▸ TASK BRIEF
Exactly the lines below from the one with "Contact Information (183, 1078)" up to and including the one with "Refund policy (498, 1392)" make up the answer, with nothing else added.

▸ GIVEN RECORDS
|---|

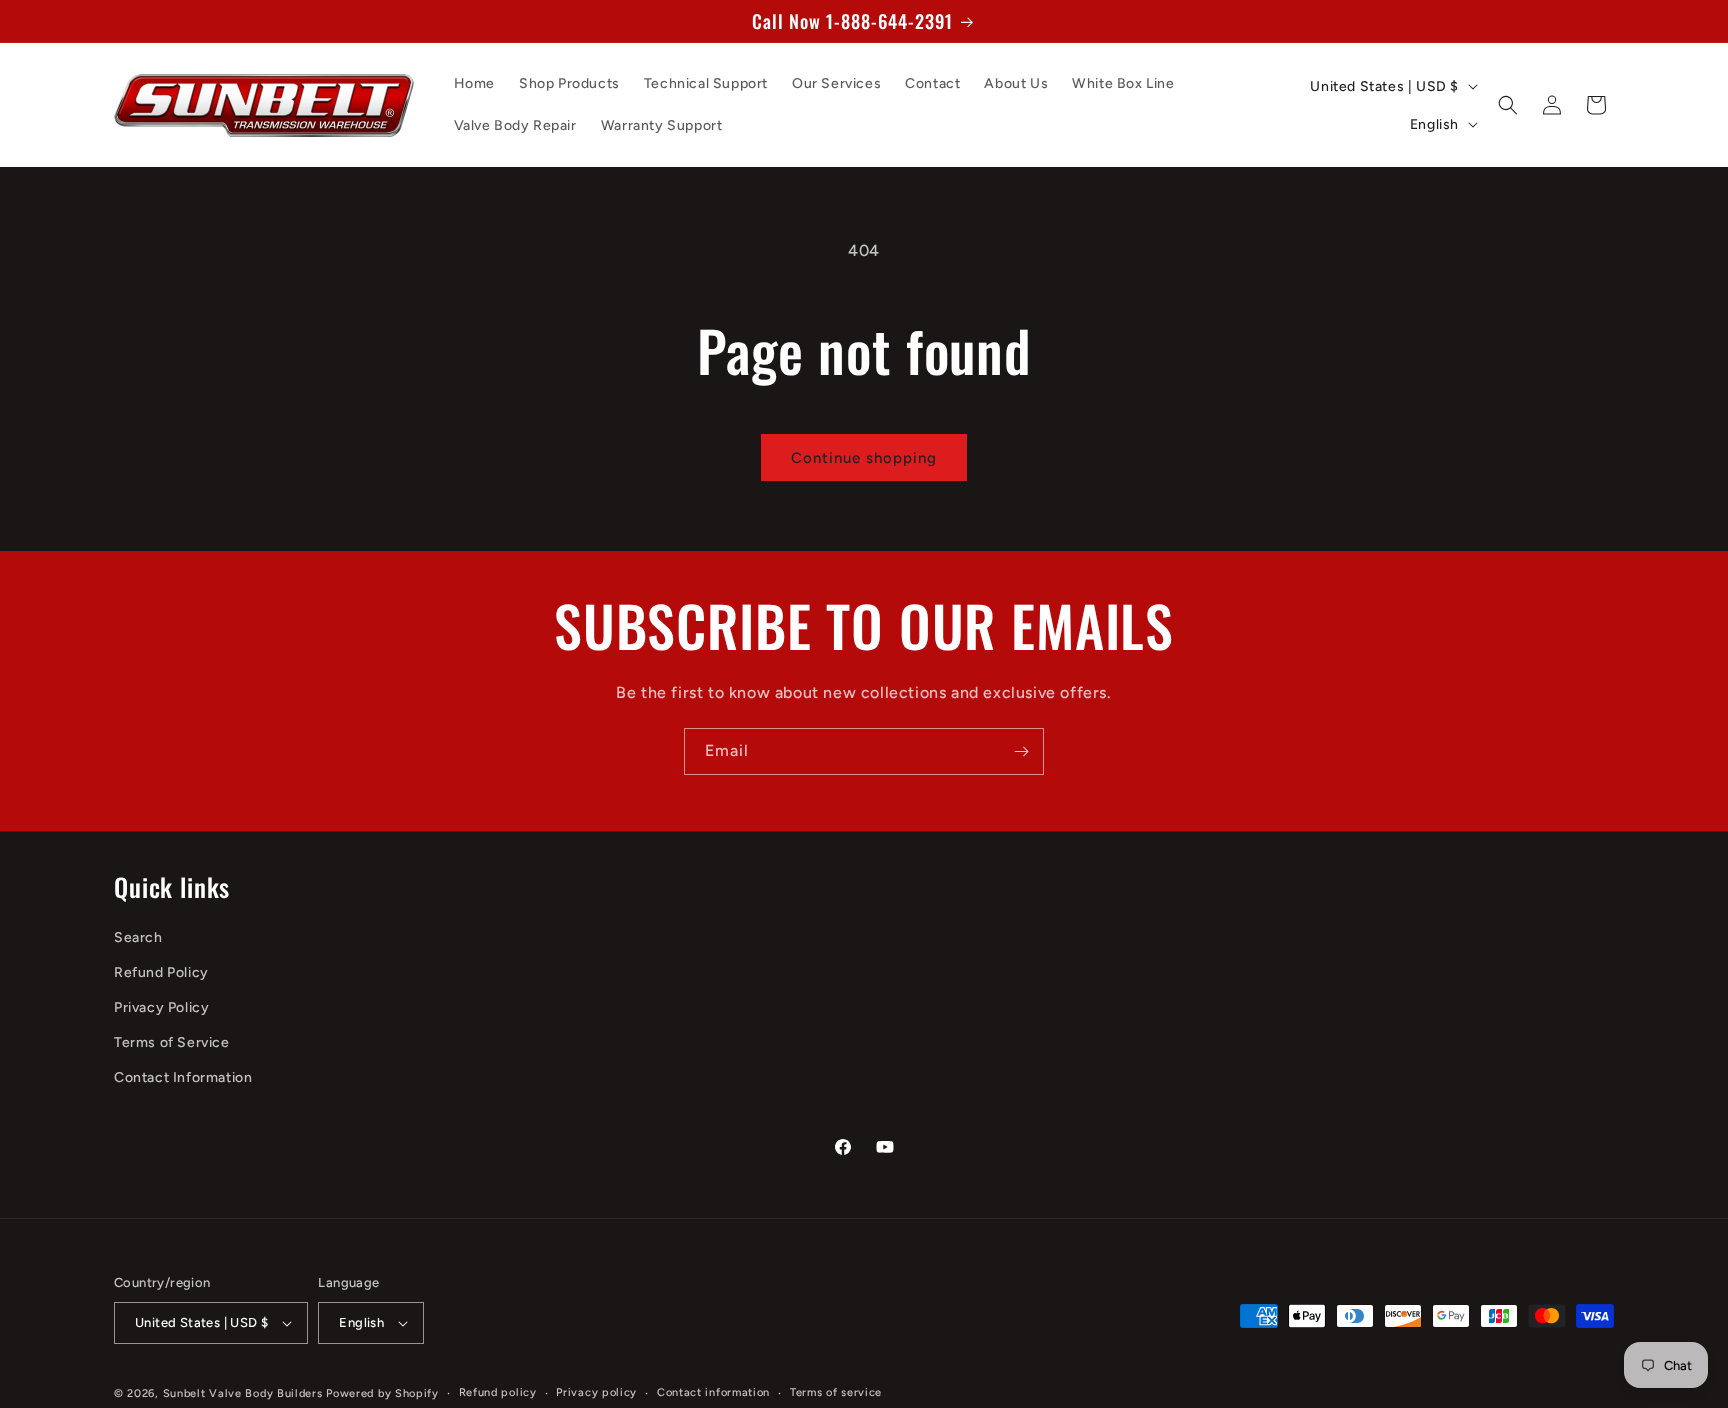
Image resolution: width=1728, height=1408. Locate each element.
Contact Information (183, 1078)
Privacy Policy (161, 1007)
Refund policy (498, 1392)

|---|

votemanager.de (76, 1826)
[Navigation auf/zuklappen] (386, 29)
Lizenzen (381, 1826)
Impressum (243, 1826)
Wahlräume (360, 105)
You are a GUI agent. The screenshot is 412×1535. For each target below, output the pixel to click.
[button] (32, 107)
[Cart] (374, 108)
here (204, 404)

|---|

▸ PROBLEM SOLUTION
Contact Information (183, 1078)
Privacy Policy (161, 1007)
Refund policy (498, 1392)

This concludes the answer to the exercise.